Mile 22 (2018) (Review)


Peter Berg and Mark Wahlberg's fourth collaboration to date suggests that Peter Berg and Mark Wahlberg sound no longer make movies together. Loathsome and downright ugly, Mile 22 is the very worst of what filmmaking has to offer; an utterly shambolic and shameful experience as incoherent as it is mean-spirited. While their previous efforts - Deepwater Horizon and Patriots' Day - had their flaws, they look like near-masterpieces in comparison to this downright unstomachable disaster.

Mile 22 follows an elite CIA task force, composed of paramilitary officers from the Ground Branch of Special Activities Division, that must escort a high-priority asset 22 miles to an extraction point while being hunted by the Indonesian government. Co-starring John Malkovich, Lauren Cohan, Iko Uwais and Ronda Rousey, Mile 22 is completely atrocious and perhaps the worst thing to disgrace our cinema screens in quite some time.

Mile 22 is a perpetually angry film. A flag-waving, aggressive display of extreme patriotism that paints every foreigner as either a criminal, an assassin or contemptuous collateral damage, it is a relentless barrage of offensive character work, despicable morality and horrendous narrative decisions that isolates itself as one of the nastiest pieces of work to be released to a mainstream audience. Lea Carpenter's screenplay painfully combines hateful characters and exasperating dialogue with an utterly dull, aggravating storyline that capitalises on post-9/11 fears with a complete rejection of decency or sensitivity. In between incessant gunfire and undecipherable speech is an attempt at humour, as horrendously-judged and distasteful as imagined, completely failing to lighten the tone as intended and doing more harm than good in the short and long run.

Mark Wahlberg leads, playing the macho, horrible jerk - and it goes just about as well as expected. What an awful, incomprehensible idea: without a sympathetic bone in his character's body, you find yourself actively rooting against him, A man defined by arrogance and an inherent nastiness is just what we need to see on our screens at the moment, right? If the rumours were true, Iko Uwais' unpredictable Li Noor was intended as the film's lead and while that decision probably couldn't salvage this mess, his martial arts' expertise punctuates the otherwise senseless violence and action with a single thrill - neck to glass, anyone? His talents are otherwise wasted because Peter Berg is so driven to make a film the right wing will embrace; it is, hands down, the worst work of his career to date.

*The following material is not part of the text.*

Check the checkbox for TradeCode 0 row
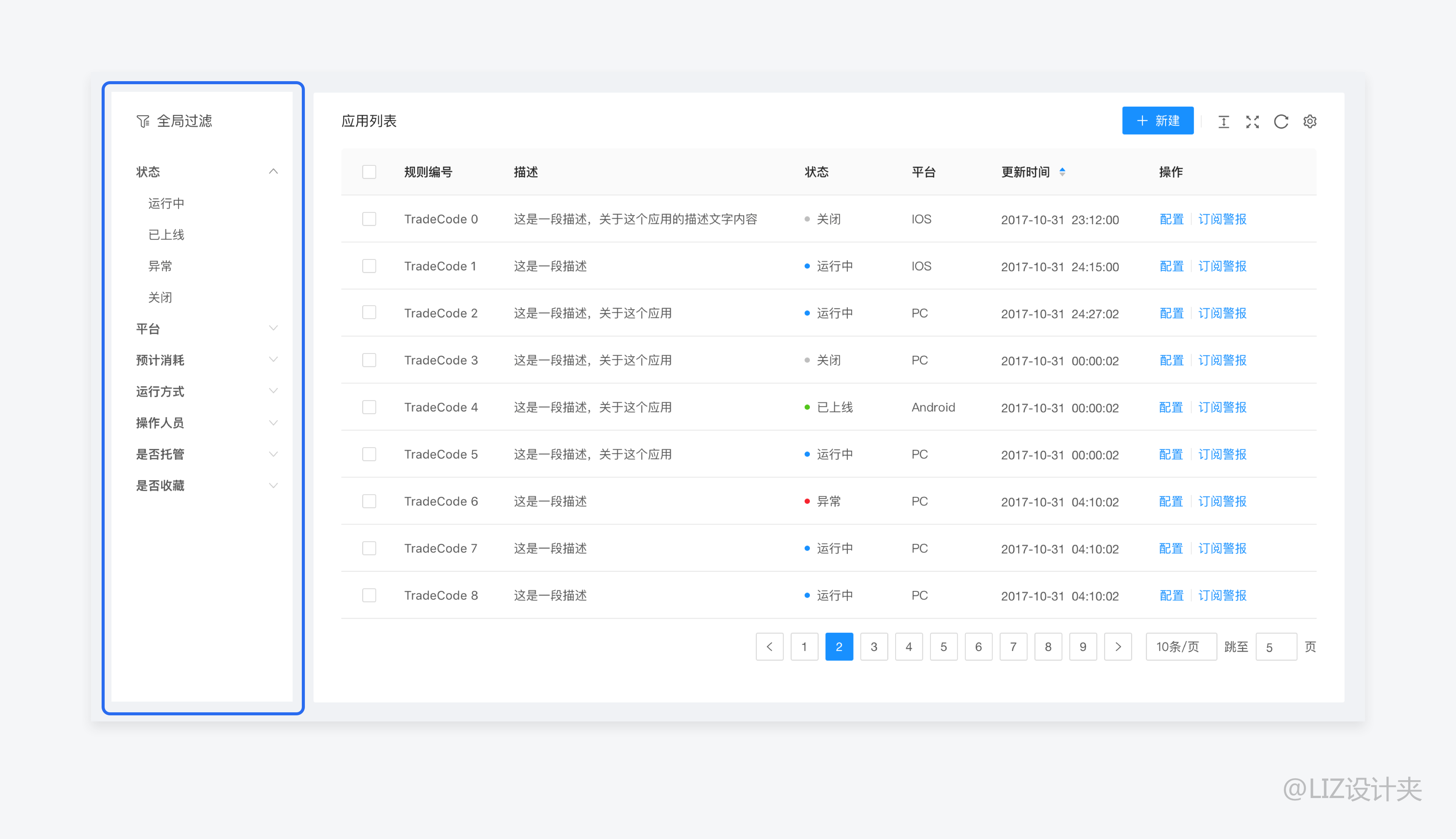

This is no hyperbole: Mile 22 is the most poorly-edited thing I have ever had the misfortune of seeing. It is a total car crash, a grimly-assembled shambles that ravishes every set single piece to shreds; it is exhausting, so terribly pieced together to the point of incomprehension. Coupling that with Berg's erratic direction, poorly-coordinated, aimless camera movements and horrendously drab visuals, the action sequences are indiscernible and incoherent. Berg has often proven himself as a competent director but after seeing this you would think that he is a first-time director with no knowledge of the basic principles of filmmaking. His direction is appalling in every sense of the word.

 This is frankly unacceptable: Mile 22 is a mid-budgeted, studio-approved release, and that a final cut  as dreadful as this emerged from a room of executives with the go-ahead is nothing short of a total embarrassment. Everyone involved in this hateful project should hold their head in shame: this is a stain on the filmography of every single person involved with the production of this project. It's insulting, impenetrable and downright nasty. A horribly shambolic film that nobody should be forced to endure.

☆☆☆☆☆☆☆☆
(1/10)

Summary: I'd rather be dragged over 22 miles of broken glass than watch Mile 22 again.